[Raw data Boundary: Start]

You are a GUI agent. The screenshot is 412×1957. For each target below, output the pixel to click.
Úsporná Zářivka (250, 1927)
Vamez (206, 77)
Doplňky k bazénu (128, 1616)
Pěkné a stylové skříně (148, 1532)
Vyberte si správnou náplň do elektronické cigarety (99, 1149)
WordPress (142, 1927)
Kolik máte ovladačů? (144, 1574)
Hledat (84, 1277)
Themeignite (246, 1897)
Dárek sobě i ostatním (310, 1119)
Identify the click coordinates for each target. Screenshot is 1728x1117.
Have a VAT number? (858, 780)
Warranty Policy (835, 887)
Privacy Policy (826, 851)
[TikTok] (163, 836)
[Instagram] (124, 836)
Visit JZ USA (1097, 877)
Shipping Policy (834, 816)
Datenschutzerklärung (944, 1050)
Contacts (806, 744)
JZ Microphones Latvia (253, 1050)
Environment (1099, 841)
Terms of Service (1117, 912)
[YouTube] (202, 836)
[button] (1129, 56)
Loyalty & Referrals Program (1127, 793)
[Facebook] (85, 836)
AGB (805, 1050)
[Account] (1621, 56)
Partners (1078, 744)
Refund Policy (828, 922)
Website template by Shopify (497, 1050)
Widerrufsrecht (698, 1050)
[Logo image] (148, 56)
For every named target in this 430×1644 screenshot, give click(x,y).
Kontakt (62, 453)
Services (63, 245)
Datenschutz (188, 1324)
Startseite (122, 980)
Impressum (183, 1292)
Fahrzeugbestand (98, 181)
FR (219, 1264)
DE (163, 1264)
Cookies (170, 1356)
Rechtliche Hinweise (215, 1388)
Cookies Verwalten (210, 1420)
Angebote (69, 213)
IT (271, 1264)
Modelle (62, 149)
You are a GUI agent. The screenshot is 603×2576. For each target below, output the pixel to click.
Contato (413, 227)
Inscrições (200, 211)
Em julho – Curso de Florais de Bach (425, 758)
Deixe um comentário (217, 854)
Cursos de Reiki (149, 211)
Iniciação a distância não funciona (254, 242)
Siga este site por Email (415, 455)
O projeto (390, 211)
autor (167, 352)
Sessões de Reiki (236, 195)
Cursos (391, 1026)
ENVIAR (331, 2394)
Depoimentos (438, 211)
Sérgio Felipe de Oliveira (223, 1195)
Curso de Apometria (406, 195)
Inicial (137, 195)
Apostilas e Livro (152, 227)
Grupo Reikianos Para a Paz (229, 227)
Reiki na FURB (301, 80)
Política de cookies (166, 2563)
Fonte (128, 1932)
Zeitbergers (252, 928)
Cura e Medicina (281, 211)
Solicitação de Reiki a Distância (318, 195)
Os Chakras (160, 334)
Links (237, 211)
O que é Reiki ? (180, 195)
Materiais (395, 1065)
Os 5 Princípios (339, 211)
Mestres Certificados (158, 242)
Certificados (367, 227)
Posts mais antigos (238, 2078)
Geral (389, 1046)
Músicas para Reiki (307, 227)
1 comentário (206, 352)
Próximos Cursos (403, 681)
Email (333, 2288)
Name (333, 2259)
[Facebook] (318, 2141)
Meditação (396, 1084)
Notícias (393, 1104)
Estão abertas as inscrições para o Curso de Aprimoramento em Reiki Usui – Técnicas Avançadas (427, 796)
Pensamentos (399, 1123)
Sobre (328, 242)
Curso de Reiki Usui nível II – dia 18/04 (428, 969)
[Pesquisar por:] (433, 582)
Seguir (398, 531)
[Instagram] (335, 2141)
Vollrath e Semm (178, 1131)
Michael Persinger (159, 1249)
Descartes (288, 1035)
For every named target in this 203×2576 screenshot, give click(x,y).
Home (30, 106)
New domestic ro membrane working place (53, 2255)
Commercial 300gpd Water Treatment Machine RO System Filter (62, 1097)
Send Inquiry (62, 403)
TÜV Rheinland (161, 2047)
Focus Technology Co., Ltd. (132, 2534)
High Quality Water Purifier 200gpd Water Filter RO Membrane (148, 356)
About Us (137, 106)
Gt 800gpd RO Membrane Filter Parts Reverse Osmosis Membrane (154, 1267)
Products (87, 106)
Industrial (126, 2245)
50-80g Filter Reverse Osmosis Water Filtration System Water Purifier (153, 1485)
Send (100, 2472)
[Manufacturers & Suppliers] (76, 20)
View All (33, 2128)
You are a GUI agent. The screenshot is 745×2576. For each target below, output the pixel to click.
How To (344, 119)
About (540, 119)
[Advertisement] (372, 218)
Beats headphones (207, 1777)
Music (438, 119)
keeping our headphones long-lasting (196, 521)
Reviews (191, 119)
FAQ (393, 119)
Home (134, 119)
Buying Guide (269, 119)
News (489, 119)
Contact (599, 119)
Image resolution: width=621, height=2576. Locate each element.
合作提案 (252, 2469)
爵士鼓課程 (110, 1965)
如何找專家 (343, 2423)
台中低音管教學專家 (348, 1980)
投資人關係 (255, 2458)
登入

[Raw data Boundary: End]

What is being asked –
Read the listing. Copy each line that has the word "Purifier" in it.

Output of the task –
High Quality Water Purifier 200gpd Water Filter RO Membrane (148, 356)
50-80g Filter Reverse Osmosis Water Filtration System Water Purifier (153, 1485)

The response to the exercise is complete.